One hopes that the current Liberal government will make greater use of ex Defence Force Personnel and assist with raising the professional bar i n industries that are lacking in leadership and human resource development and training. Unlike previous Labor governments who ignored the skills and professionalism of those dedicated to safe guarding Australia’s interests, the current government has made a giant leap forward by recognising ex Defence Force personnel and their families.
Australian defence Force personnel after years of making the Defence Force a career retire into the world of work outside the umbrella of defence. In many cases, these members find it difficult to come to terms with the differences in workplace cultures and may drift from one job to the next until they find employment suitable to the skills and qualifications.
The Liberal Government has woken up to this fact and in light of the reduction in forces being deployed overseas are looking towards utilising these skills which were used effectively as a member of the Defence Force. However despite all the good work that is being undertaken by various Government agencies to employ the mature age members, many ex Defence Force members still find it difficult to accustom themselves to a new way of life and work.
Employment and recruitment agencies do their best to accommodate such highly skilled members in areas that would be most suitable and meet the needs of the employer and that of the member. However if there are insufficient challenges within the workplace, members become quickly bored and look elsewhere to utilise other skills. There are the few that make the transition quite well and cannot understand what the problem is. This is somewhat of a conundrum for those in the former and insufficient studies and research have been undertaken to understand the reasons why.
Peter Cosgrove and Duncan Lewis are both good examples of ex Defence Force members being effectively utilised and one hopes that their employment will create a greater understanding of the mindset and professional skills that ex Defence Force personnel contain.
During my time outside the world of Defence, I found that I had to review all of my skills and reconstruct them to meet the world of work. In some cases some skills were transferrable and others were handy to have according to the task that need to be undertaken. I found that to be truly effective, one had to return to tertiary studies in order to become competitive and in line with the new way of thinking and constructive use of age old concepts in a digital and technological environment. Those that did not seek further education were presumably happy to work in manual labor, supervisor in industry, coordinators and tasks that did not tax their capabilities.

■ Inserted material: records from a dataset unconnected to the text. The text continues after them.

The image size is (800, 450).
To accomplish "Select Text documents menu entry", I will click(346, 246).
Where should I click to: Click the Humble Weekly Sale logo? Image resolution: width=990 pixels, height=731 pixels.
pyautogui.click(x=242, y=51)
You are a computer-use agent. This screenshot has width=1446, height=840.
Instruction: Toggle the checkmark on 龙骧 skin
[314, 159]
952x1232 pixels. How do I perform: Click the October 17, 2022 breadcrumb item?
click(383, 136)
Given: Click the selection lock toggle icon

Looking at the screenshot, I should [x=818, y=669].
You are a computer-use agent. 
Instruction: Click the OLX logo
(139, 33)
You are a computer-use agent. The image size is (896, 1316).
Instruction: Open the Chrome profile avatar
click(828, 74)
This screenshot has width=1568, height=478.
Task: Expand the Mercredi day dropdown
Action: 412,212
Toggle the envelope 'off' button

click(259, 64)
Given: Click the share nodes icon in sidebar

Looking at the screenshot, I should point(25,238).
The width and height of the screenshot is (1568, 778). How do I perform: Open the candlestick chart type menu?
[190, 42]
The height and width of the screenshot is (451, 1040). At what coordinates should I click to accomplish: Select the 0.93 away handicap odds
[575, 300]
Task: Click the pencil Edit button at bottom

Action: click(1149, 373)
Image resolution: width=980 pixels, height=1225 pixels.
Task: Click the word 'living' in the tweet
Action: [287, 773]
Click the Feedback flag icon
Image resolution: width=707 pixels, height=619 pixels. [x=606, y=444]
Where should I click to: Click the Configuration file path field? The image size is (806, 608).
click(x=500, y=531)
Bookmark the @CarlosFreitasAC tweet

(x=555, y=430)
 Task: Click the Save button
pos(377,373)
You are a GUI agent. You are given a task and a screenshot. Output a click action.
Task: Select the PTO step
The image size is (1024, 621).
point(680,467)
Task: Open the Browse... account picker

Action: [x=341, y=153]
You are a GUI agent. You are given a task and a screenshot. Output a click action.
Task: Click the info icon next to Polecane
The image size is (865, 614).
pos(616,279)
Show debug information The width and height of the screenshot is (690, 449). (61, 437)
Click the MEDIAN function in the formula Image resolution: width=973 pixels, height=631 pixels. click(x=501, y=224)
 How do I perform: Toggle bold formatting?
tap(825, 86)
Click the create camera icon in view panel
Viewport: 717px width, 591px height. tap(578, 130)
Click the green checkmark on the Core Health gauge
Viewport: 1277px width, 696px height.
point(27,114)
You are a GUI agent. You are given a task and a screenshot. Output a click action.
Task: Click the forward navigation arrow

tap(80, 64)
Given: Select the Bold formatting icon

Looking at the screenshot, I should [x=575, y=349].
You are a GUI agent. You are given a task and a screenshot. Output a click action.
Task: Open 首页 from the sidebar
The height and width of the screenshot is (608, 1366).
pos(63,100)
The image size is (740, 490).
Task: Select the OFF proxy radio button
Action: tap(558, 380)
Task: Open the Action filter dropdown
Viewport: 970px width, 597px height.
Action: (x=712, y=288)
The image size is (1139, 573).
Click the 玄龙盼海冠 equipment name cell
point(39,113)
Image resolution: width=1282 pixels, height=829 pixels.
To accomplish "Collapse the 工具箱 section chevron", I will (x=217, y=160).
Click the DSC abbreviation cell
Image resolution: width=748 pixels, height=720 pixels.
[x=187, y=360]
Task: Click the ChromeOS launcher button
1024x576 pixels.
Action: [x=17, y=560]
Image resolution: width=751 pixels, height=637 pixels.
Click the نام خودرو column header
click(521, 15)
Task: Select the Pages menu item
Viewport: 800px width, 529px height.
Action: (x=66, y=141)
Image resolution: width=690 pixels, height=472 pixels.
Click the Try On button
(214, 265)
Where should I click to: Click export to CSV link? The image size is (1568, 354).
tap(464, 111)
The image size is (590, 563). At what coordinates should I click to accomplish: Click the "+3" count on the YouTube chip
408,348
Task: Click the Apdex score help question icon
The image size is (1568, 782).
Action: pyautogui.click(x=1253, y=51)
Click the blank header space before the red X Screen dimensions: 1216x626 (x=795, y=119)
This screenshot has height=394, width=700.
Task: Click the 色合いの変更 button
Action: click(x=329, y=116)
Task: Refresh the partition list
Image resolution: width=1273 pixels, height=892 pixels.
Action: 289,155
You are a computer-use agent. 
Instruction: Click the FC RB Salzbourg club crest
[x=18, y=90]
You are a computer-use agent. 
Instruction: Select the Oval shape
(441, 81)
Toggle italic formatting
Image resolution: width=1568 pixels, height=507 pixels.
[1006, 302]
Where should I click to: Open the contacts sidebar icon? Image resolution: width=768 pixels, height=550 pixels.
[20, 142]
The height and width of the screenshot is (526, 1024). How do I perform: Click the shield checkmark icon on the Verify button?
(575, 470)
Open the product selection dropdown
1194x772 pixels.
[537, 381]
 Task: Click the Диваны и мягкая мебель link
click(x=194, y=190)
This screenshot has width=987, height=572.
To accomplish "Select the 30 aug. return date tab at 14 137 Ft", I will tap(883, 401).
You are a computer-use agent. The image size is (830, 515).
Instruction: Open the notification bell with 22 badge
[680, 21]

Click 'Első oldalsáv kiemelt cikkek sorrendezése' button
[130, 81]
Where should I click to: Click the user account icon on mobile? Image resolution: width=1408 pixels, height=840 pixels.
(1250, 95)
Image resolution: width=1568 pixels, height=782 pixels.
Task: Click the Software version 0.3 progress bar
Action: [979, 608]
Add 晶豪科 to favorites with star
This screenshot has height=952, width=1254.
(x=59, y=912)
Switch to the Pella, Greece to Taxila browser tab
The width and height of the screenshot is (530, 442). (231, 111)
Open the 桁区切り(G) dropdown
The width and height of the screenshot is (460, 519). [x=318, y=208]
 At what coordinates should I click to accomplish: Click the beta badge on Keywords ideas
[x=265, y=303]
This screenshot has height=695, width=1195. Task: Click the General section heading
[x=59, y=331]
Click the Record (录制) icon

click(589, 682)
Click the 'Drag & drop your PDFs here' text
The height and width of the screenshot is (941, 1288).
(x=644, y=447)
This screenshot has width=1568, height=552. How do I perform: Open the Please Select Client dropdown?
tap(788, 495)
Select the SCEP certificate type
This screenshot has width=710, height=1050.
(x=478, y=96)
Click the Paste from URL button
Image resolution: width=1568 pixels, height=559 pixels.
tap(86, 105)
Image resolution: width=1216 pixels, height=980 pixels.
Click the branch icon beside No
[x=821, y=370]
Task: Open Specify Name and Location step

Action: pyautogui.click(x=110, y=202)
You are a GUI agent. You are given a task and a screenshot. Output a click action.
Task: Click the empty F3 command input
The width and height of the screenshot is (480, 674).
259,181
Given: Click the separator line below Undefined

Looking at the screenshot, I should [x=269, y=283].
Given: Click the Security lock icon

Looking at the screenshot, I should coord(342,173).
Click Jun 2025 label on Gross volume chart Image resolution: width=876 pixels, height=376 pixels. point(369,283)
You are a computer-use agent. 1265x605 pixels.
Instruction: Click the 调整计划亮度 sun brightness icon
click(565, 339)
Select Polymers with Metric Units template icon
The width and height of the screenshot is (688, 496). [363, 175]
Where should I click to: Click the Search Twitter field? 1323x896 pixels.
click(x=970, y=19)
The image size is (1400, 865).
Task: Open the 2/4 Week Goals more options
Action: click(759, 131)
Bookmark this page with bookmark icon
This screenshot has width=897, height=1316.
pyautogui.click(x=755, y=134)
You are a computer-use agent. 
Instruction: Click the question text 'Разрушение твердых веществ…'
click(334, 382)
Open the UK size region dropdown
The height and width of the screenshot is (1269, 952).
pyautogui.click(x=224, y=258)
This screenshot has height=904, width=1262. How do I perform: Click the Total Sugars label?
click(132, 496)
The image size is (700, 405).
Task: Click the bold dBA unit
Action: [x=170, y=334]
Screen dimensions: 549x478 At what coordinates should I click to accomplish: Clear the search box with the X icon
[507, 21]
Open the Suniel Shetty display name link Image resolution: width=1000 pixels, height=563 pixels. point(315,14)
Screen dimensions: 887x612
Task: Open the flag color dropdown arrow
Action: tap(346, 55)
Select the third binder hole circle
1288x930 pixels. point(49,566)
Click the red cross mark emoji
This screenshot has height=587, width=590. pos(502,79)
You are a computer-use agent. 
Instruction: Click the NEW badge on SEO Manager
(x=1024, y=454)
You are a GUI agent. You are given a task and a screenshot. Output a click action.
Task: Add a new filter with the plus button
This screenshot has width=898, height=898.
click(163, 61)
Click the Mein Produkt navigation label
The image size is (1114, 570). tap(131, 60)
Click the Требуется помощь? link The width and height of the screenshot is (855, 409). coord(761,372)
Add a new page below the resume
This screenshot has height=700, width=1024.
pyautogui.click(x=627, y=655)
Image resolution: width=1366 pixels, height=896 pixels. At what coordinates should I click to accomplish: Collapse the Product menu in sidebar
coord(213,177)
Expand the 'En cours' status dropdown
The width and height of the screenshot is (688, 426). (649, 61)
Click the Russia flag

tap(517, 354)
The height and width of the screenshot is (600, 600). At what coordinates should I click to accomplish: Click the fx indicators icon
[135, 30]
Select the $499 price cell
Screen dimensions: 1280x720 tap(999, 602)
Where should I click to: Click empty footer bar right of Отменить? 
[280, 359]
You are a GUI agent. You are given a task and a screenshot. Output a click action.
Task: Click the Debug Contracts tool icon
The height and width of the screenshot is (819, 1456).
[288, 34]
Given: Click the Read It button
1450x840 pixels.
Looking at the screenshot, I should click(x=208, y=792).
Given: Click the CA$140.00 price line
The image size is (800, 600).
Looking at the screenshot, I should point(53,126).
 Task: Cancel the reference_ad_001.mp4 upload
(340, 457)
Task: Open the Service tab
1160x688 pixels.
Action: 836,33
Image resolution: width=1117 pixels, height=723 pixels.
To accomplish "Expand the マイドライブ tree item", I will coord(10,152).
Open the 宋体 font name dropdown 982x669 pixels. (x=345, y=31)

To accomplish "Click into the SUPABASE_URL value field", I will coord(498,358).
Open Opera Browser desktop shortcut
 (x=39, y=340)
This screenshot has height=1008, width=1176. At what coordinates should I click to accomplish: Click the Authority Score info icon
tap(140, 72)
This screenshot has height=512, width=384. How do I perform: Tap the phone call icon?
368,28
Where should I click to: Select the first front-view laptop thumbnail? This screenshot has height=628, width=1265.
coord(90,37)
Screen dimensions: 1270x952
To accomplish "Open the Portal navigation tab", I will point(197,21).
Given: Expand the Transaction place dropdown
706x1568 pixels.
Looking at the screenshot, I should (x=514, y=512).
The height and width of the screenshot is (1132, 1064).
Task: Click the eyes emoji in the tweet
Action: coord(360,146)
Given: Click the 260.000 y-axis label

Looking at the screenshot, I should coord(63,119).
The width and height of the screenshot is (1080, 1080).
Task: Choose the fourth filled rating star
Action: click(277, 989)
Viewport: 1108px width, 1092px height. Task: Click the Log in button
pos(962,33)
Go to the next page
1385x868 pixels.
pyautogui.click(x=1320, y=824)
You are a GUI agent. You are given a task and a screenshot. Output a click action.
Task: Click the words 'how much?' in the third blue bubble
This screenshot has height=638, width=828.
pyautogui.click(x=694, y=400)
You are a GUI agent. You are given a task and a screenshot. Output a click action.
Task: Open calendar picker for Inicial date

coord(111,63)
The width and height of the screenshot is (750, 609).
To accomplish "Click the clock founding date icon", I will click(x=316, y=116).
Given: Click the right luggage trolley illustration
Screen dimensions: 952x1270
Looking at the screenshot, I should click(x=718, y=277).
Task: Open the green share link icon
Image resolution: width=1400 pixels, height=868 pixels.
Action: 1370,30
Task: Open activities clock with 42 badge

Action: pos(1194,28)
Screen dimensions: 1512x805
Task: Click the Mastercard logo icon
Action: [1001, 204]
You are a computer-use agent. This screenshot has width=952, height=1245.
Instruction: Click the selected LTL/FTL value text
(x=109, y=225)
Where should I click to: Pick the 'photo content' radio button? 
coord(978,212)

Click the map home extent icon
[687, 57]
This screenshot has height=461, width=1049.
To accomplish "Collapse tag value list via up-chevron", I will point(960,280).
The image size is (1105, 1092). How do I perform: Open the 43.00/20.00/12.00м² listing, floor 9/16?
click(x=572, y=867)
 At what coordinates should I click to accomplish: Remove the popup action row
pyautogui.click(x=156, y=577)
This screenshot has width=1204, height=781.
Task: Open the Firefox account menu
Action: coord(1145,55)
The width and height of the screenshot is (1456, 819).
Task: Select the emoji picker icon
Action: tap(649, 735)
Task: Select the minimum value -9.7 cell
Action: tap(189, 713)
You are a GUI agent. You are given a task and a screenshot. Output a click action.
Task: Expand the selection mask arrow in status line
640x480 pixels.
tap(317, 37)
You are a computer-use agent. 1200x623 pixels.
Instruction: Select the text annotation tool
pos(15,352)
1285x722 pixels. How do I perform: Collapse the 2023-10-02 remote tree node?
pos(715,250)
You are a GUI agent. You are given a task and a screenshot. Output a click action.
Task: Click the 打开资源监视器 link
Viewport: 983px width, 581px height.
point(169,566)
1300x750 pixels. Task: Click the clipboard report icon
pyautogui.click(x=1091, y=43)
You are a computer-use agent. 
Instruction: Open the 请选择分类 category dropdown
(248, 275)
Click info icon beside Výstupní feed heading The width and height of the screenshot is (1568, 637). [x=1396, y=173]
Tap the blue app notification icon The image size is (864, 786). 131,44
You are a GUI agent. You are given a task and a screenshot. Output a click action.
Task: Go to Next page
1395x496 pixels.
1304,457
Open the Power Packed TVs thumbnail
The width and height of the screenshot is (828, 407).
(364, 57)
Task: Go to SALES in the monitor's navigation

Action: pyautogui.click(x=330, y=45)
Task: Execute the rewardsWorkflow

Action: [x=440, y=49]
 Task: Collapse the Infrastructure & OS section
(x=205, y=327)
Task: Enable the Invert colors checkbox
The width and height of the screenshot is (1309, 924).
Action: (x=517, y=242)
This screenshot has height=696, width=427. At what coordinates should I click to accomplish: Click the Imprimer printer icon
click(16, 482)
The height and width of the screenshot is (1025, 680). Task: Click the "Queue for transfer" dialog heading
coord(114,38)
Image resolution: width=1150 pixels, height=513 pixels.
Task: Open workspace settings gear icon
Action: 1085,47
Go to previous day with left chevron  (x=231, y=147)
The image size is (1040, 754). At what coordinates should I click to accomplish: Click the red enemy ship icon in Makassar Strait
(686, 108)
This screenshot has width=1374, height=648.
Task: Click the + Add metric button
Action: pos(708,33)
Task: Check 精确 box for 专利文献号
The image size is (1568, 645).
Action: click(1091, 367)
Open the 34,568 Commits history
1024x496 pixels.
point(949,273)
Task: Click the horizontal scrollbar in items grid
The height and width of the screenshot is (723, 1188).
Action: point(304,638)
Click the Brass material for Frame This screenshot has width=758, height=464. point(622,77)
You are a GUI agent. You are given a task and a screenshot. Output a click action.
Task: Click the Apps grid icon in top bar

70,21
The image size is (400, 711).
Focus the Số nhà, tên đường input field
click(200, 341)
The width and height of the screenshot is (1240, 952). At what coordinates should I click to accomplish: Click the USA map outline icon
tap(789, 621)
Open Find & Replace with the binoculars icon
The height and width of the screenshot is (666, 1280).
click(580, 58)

Agencies in each capital city or main town that can conduct induction training and on the job employment tasks and mentoring for Defence force personnel contemplating on leaving the Australian Defence Force. These same agencies can then identify early and prior to the separation of members jobs and suitable employment opportunities. These induction periods can be undertaken over a twelve to eighteen months period on a part time basis for all serving defence force personnel.
Quality assurance concepts and procedures will have to be considered and implemented if the concept is to be productive for all stake holders concerned. Such agencies can be subsidised by the Government as part of their mature age contribution to assisting members remain in the work force.
Furthermore the agency can be tasked with follow-up programs to monitor the progress of ex Defence Force Personnel to gauge the effectiveness of the program and whether these same members require further skills, education and qualifications to remain effective contributors to the Australian workforce.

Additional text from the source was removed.